By Tom Thumb, Posted Feb 01, 2011

travelers in the dunes

It couldn’t have gone better.

I walked down the street of the Moroccan town of Erfoud, one day before the Sahara Retreat was due to start and not a road junky in sight. Had they all missed the bus? Had there been massive snowfalls overnight in Europe and all the planes got grounded? I had their money in the bank so where the hell were they?

They were, of course, waiting for me in the rundown hotel with cold water showers and fetid toilets where I had spent the past week negotiating for camels and carpets for our five days in the desert. A motley bunch of travelers of all ages and backgrounds, they’d all made friends on the 12 hour bus ride from Marrakech and I was late for the party.

The Retreat

It’s a dangerous thing, having an idea. Especially if you happen to be in a position to publish it. People start believing in it and before you know what’s going on it’s up to you to make it a reality. 2 travelers had even flown in from the US to head out to the dunes with us and now it rested on my shoulders to make sure that the retreat was worth it.

Well, only partly on my shoulders as the dunes themselves did more than half the work. As Richard Burton said about the desert, where do we hear of a traveler being disappointed by it?

The Moroccans I had arranged to drive us out to the dunes were typically late and as it turned out they didn’t have licences to take tourists, we had to drive across the desert gravel for an hour, everyone packed in to the rattling metal shells as we left one reality behind to enter another.

I had planned to take everyone on a 3 hour trek to reach the camp but at the sight of the gasping lungs after they’d climbed the first set of dunes I decided on the short cut. The camels had gone ahead carrying the bags and now everyone was learning how when you climb dunes you take two steps forwards and one step back.

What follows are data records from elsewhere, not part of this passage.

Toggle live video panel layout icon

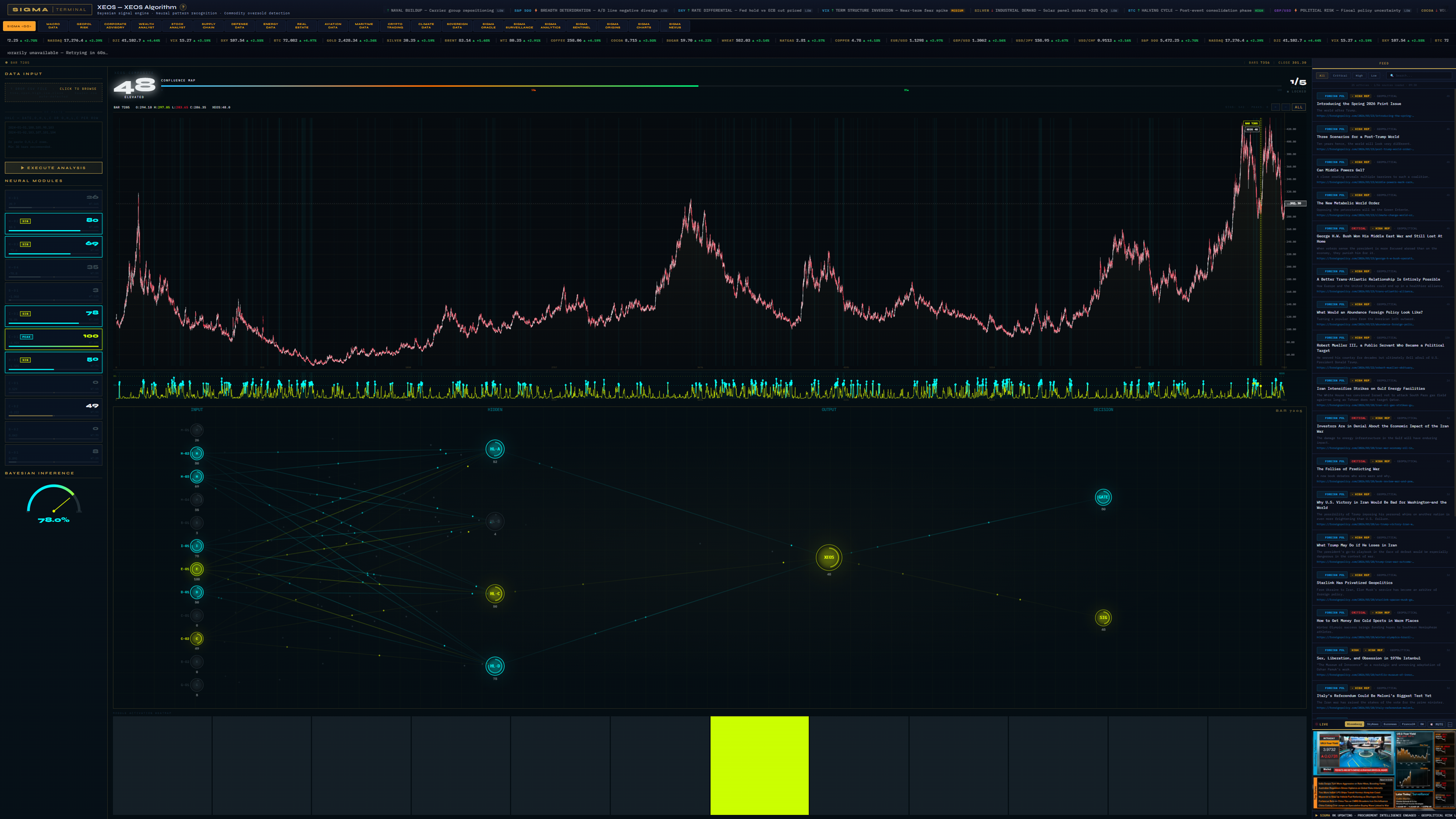(x=1450, y=724)
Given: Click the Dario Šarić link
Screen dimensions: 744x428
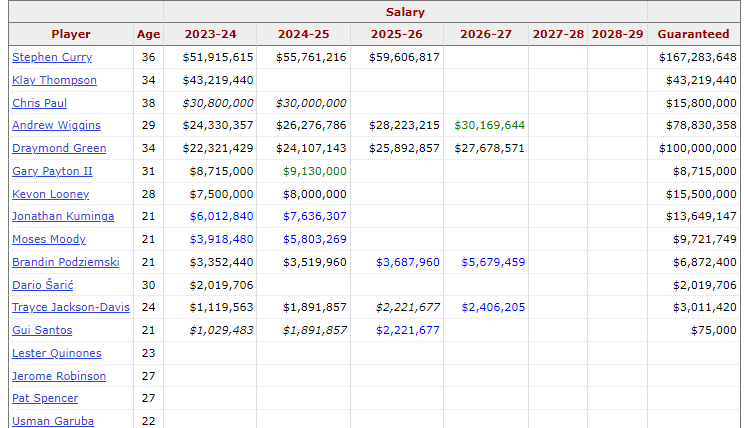Looking at the screenshot, I should point(43,285).
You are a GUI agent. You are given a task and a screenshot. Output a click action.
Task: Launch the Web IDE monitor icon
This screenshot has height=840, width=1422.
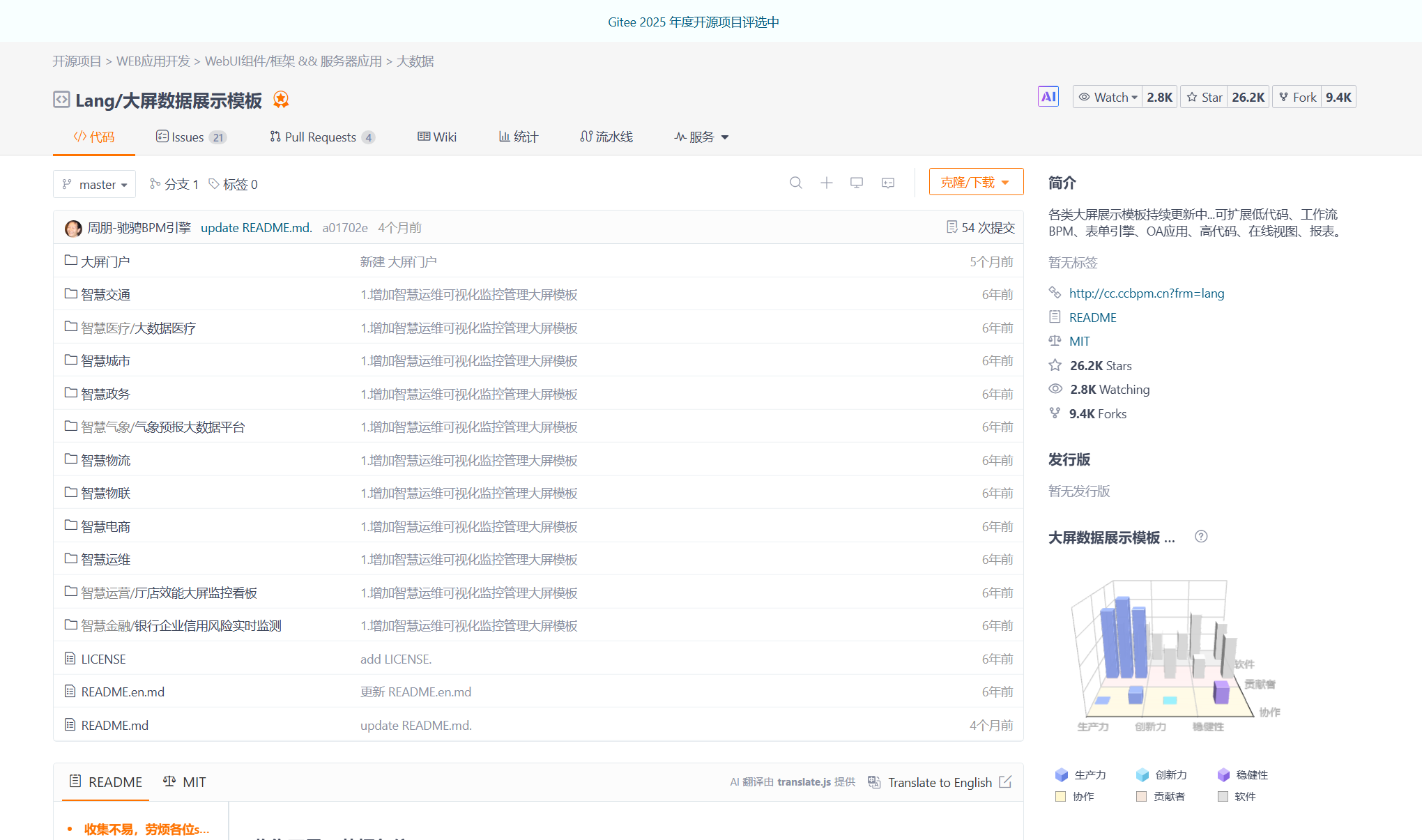[857, 183]
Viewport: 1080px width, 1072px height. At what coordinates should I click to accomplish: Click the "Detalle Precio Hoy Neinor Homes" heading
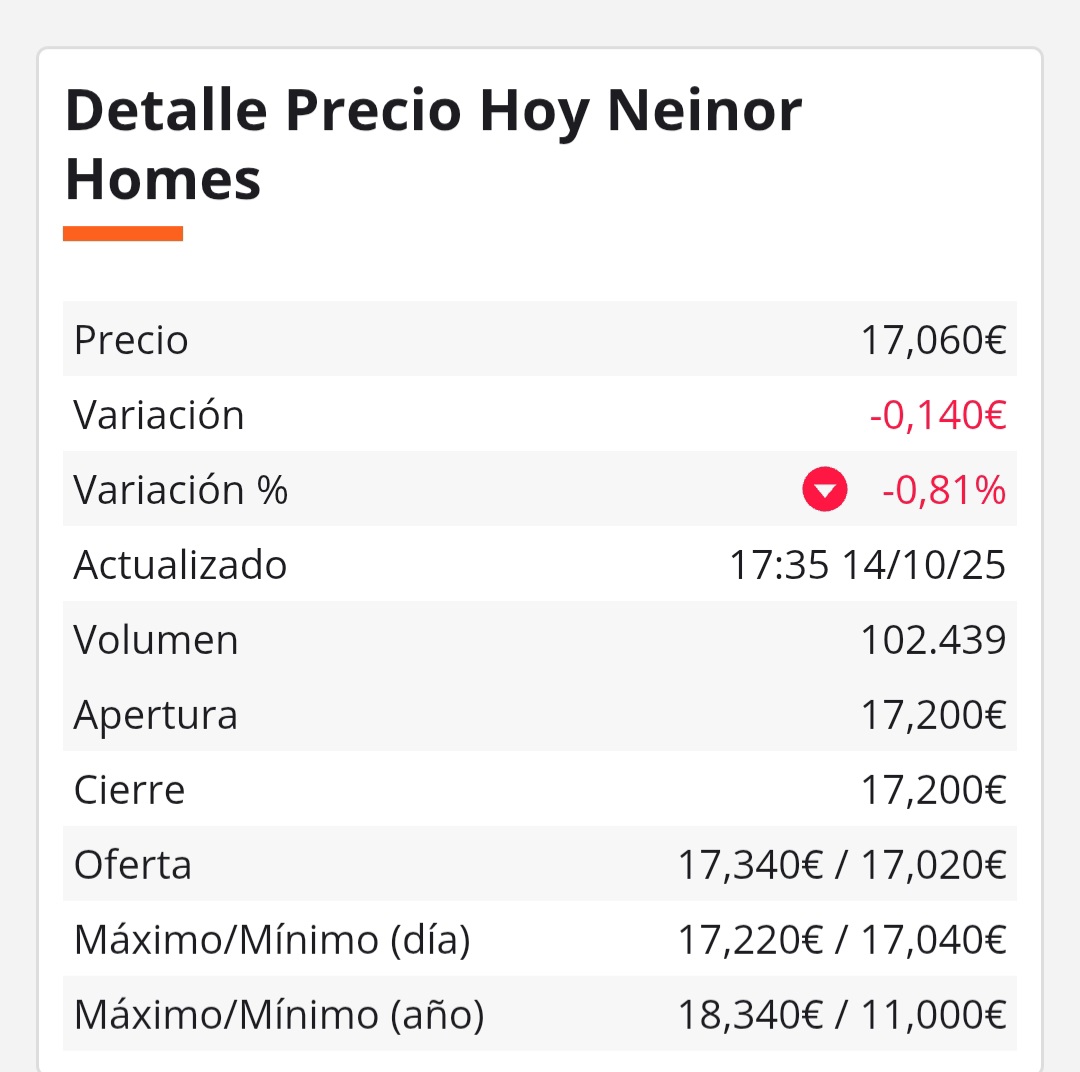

We stayed in some tents made of a wooden frame with blankets wrapped around them and a camel hair canopy, plenty of mattresses and blankets to go round – something that ended up with a huge cuddle puddle of travelers sleeping out under the stars on successive nights.

The Magic of the Desert

We had an opening circle to introduce ourselves and there were polite nods when I told everyone that just being in the desert was like meditation, that the space and the silence and looming horizons would take them deep inside without even trying.

That had always been my experience of the desert and why I had organised the retreat in the first place and it was touching to see how that same feeling grew on people as the days passed – tears streamed down more than one face as we sat on top of a high dune at sunset and the full moon rose at the same time as the sun sank.


this image by Beth Allen

“I’ve never seen colours like that before.” one girl told me, overwhelmed with the beauty of the moment.

And so the days slipped by with chi kung sessions in the early morning, yoga and travel tales in the afternoon, music around the fire at night and a wild party for the full moon, everyone quite high on nothing more than cups of sweet tea.

By the evening that I made a storytelling session of tales from 1001 Nights, everyone’s restlessness had been subdued by the emptiness of the desert and they gathered around wrapped in blankets as the moon on the wane rose above the horizon – perfect timing for the stories, the heroines of which were inevitably ‘as lovely as… the moon!’, gesturing for the fifth time towards the silver orb that prepared to flood the dunes with a nocturnal blue.

Making Magic Come True

I had spent plenty of sleepless nights leading up to the retreat wondering if enough people would come, if they would be bored in the dunes, if people would get along and for the duration of the retreat I kept one eye open at all times, making sure everyone’s needs were being met.

But things couldn’t have gone better. Beautiful friendships were formed as people chatted in the shade, others took time for themselves on long desert treks to catch a sight of Algeria in the distance and the only real complaint was that the retreat was too short.

There’s such magic when people of different backgrounds come together and share an experience like this. In the desert all the pretense dropped away, phones were turned off, intoxicants left behind and we discovered that when we go to reconnect with yourself in the company of like-minded souls, magic happens all by itself.

All photos (except one) by the talented Kristin Coomber!